Assignment:
Your answer should hold only the lines from the one containing "This screenshot has" through the last line below, copied exactly; pictures stay out.

[Records drawn from a dataset]
***
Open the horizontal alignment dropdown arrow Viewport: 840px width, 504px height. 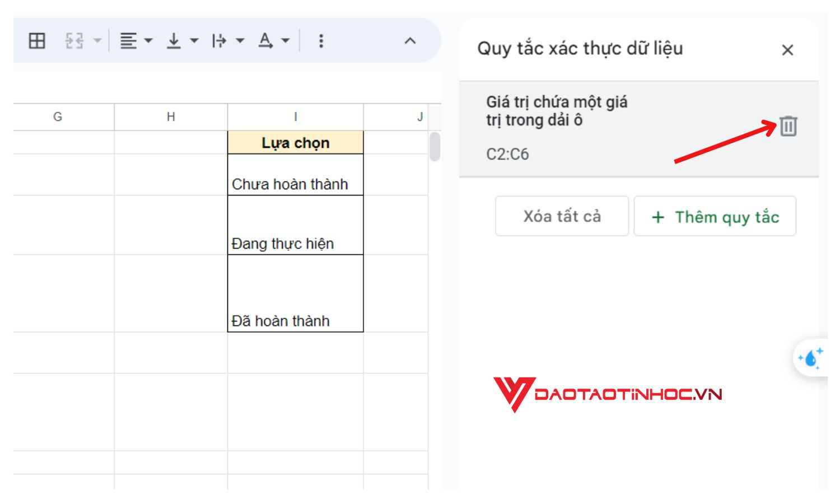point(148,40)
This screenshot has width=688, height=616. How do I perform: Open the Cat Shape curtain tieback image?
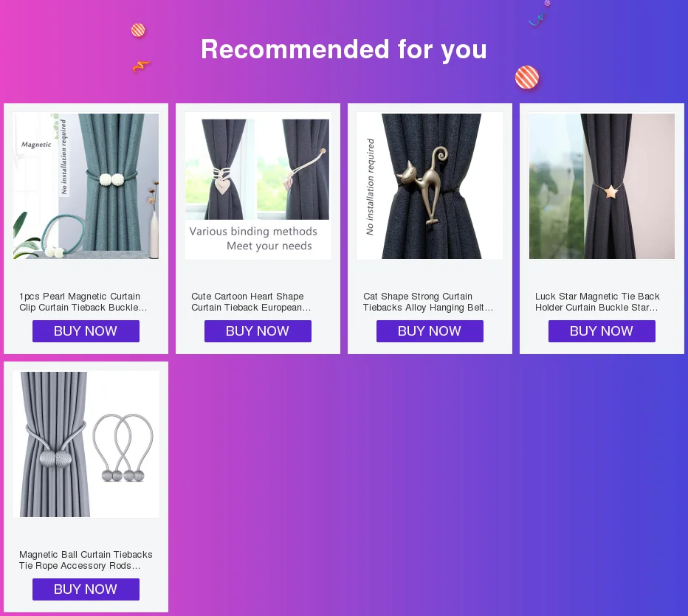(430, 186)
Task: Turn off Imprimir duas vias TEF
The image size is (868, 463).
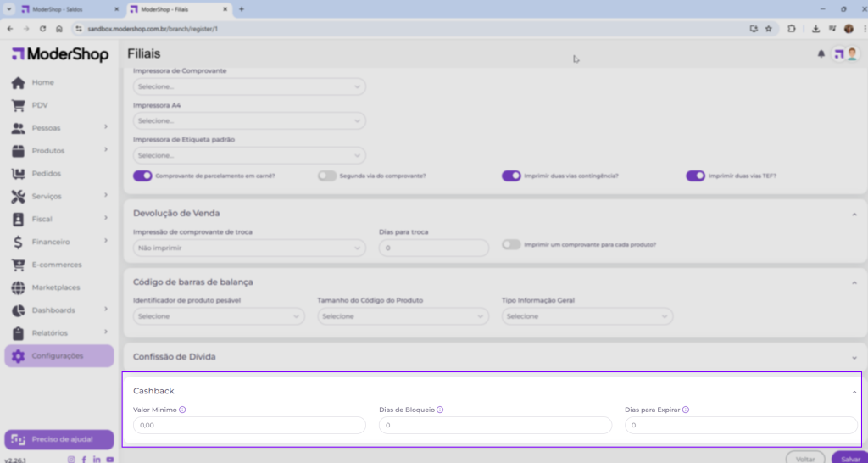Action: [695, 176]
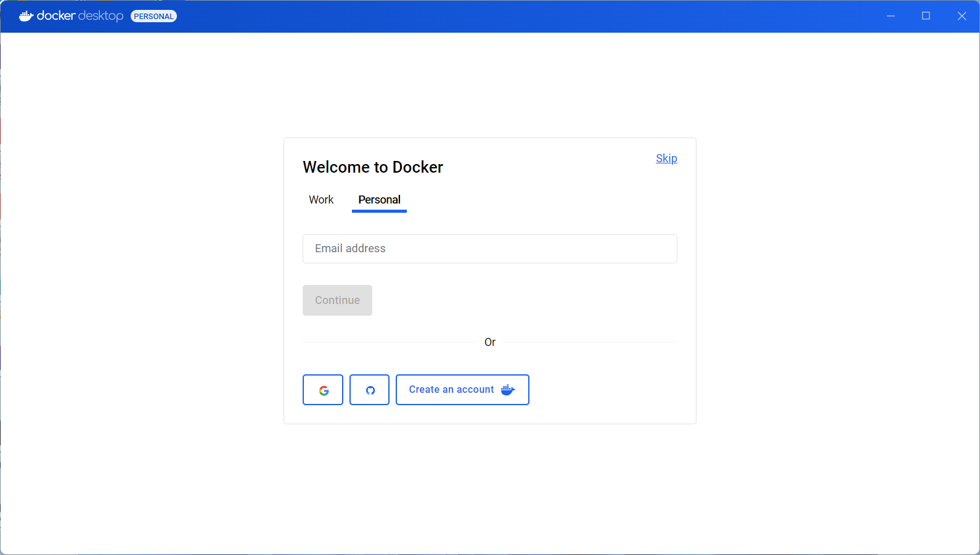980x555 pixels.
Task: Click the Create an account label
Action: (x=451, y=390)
***
Answer below:
This screenshot has width=688, height=616. How do I perform: Open the Cat Shape curtain tieback image?
(430, 186)
Task: Turn off Imprimir duas vias TEF
The image size is (868, 463).
Action: [695, 176]
980x555 pixels.
Task: Click the Create an account label
Action: (x=451, y=390)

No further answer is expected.